11. Vedic maths tricks for Square root
• For performing square roots, we will have to keep some facts in mind
• Squares of numbers from 1 to 9 are 1, 4, 9, 16, 25, 36, 49, 64, 81.
• Square of a number cannot end with 2, 3, 7, and 8.
• We can say that numbers ending with 2, 3, 7, and 8 cannot have a perfect
square root.
• The square root of a number ending with 1 (1, 81) ends with either 1 or 9
• The square root of a number ending with 4 (4, 64) ends with either 2 or 8
• The square root of a number ending with 9 (9, 49) ends with either 3 or 7
• The square root of a number ending with 6 (16, 36) ends with either 4 or 6
• If the number is of ‘n’ digits then the square root will be ‘n/2’ OR ‘(n+1)/2’
digits.
12. • What is the square of 195?
• Step 1: 5 × 5 = 25
• Step 2: 19 × 20 = 380
• Step 3: Combining the two results, which will give us 38025 which is
the final answer.
13. Vedic maths trick for multiplication
• MULTIPLY A NUMBER BY 5
• Take any number, and depending on its even or odd nature, divide the number by 2 (get half of
the number).
• Even Number:
• 2464 x 5 =?
• Step 1. 2464 / 2 = 1232
• Step 2. add 0
• The answer will be 2464 x 5 = 12320
• Odd Number:
• 3775 x 5
• Step 1. Odd number; so ( 3775 – 1) / 2 = 1887
• Step 2. As it is an odd number, so instead of 0 we will put 5
• The answer will be 3775 x 5 = 18875
14. Multiplication Of Any 2-digit Numbers (11 –
19)
• There are 4 steps to get the result:
• Step 1. Add the unit digit of the smaller number to the larger number.

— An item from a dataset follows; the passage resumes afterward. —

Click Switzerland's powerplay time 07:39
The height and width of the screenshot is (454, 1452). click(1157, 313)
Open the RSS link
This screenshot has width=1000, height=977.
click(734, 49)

• Step 2. Next, multiply the result by 10.
• Step 3. Now, multiply the unit digits of both the 2-digit numbers.
• Step 4. Then add both the numbers.
• For example: Let’s take two numbers 13 & 15.
• Step 1. 15 + 3 =18.
• Step 2. 18*10 = 180.
• Step 3. 3*5 = 15
• Step 4. Add the two numbers, 180+15 and the answer is 195.
15. Conclusion
• Vedic Maths just showcases a process to do things faster. It does not
teach a child the underlying philosophy or the background of the
problem set given. Calculating faster is of no use if we fail to
understand the meaning or the learning behind the problem set.
• These tricks can do wonders only if used properly after imbibing a
proper learning experience. Practice makes a man perfect but
Learning makes a man capable. Therefore, make Vedic Maths a habit
only after understanding its nuances.